One of the president’s powers is to decide whether the contract of a senior public officer like the chief executive officer (CEO) of Temasek, a Singapore sovereign wealth fund, should be renewed, as listed in the President’s duties. Ho Ching was previously the CEO of Temasek.

The president also has the power to authorize a corruption investigation on some public official, even if the prime minister objects to it, according to the President’s duties.

If the Singapore Internal Security Act (ISA) advisory board decides that an ISA detainee should be released, but the government objects to it, the president’s concurrence is required for the continued detention of the detainee, as stipulated in the President’s duties.

Thus, the prime minister cannot use the ISA to detain political rivals for long periods on his whim.

Independent non-executive director of Singapore

As I see it, the president of Singapore is partly like an independent non-executive director of a company. The term “non-executive” means the president does not have executive power like the prime minister, but the president should be independent.

An “independent” director is one who has no relationship with the company, its related corporations, its 10 per cent shareholders or its officers that could interfere, or be reasonably perceived to interfere, with the exercise of the director’s independent business judgement with a view to the best interests of the company, according to the Singapore Exchange (SGX).

For companies listed on SGX, the SGX stipulated, “There should be a strong and independent element on the Board, which is able to exercise objective judgement on corporate affairs independently, in particular, from Management and 10 per cent shareholders.”

For Singapore-listed firms, SGX requires independent directors should make up at least half the board where the chairman and CEO are the same person or the chairman and CEO are immediate family members.

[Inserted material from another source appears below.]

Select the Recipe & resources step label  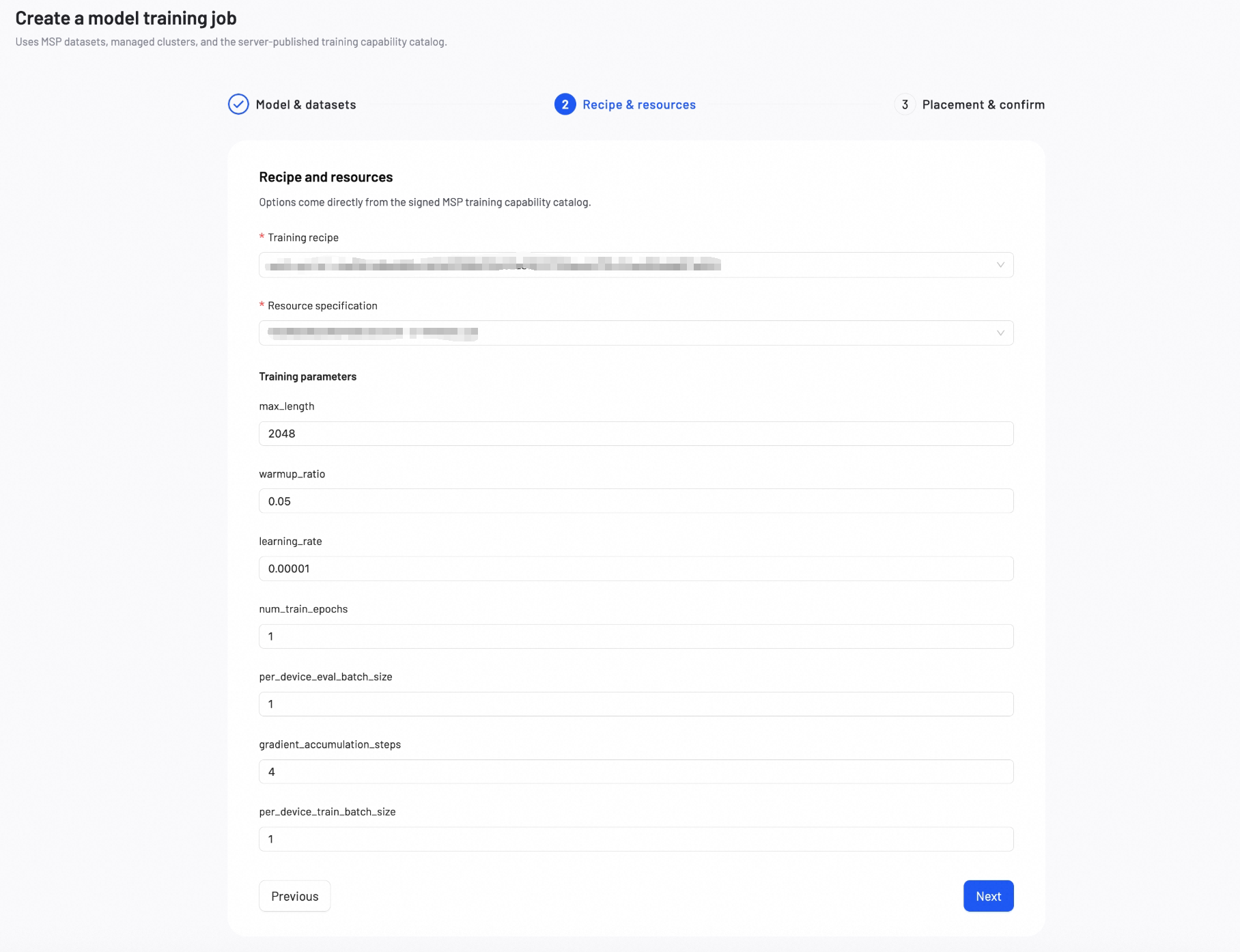[639, 104]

Independent directors make for better corporate governance. George Goh should understand this, since he controls several companies listed on SGX.

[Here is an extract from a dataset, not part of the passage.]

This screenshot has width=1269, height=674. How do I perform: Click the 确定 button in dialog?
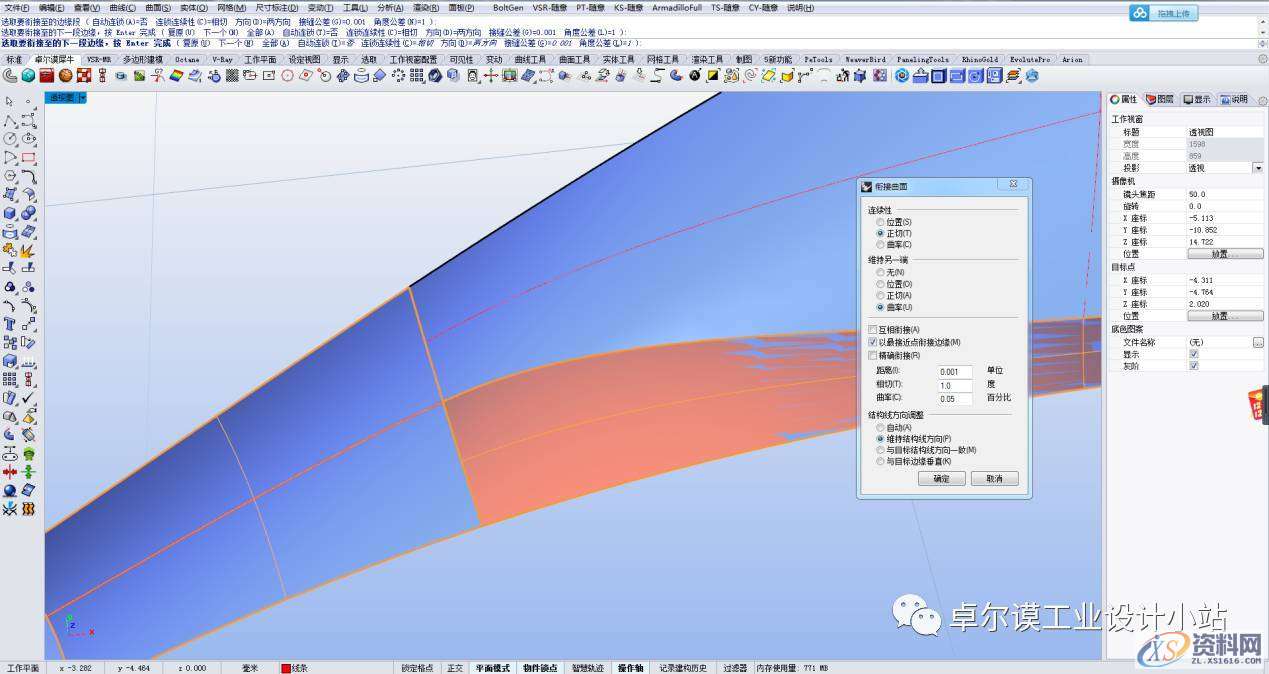(941, 479)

Walter Woon, a former attorney-general and solicitor-general of Singapore, goes further in saying the Singapore president is partly like the chairman of the audit committee of a company. The chairman of the audit committee leads the audit committee in its duties of ensuring a company’s financial statements are reliable, and the company has effective internal controls.

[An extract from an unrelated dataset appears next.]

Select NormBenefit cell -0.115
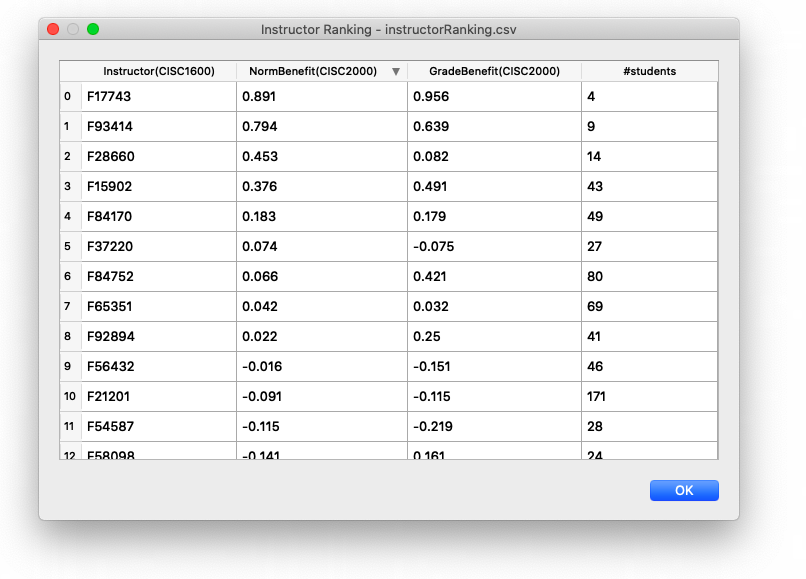This screenshot has height=579, width=806. [321, 427]
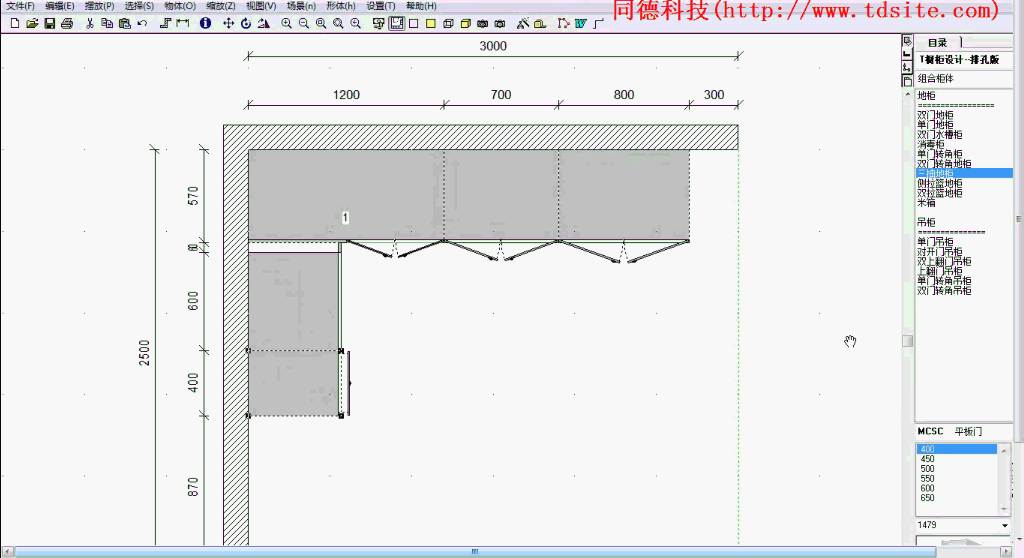Viewport: 1024px width, 558px height.
Task: Toggle the empty square wireframe view button
Action: (413, 23)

Similarly, the President may veto any budget or transaction if it is likely to lead to a draw on the nation’s past reserves, according to the President’s duties.

In her Facebook post on June 24, Ho Ching said the function of the president “is not to peer into the safe, but to judge if there is a real emergency, and if the amounts being asked for is reasonable as a rainy day need or even as a contingent need. So no lah! We can jaga (guard) the house without going into the house to touch the bed or inspect the bathroom, right?”

How can a president and the Council of Presidential Advisers decide whether to approve a drawdown of the nation’s past reserves, unless they know how much past reserves the country has?

Consider this hypothetical scenario of the government wanting to withdraw S$1 billion from past reserves. When the president decides whether to approve this transaction, it makes a big difference whether the nation’s past reserves is S$1 billion or S$10 trillion.

Consider another scenario of a wife asking her husband for money to buy a diamond necklace. Whether the husband agrees to his wife’s request depends on the family’s bank balance.

Thus, in order to make a sound decision on whether to allow the government to withdraw from past reserves, the president should know the situation of the past reserves.

Therefore, the Singapore president is not an adversary of the prime minister but should be independent and has the potential to check the abuses of a hypothetical bad government, regardless of which party the government belongs to.

Tharman is correct in wanting to play the role of a referee if he becomes president. The Singapore slang “referee kayu” refers to a bad referee. Let us hope Singapore’s next president will be a good referee, not a kayu referee.

Toh Han Shih is chief analyst of Headland Intelligence, a Hong Kong risk consulting firm.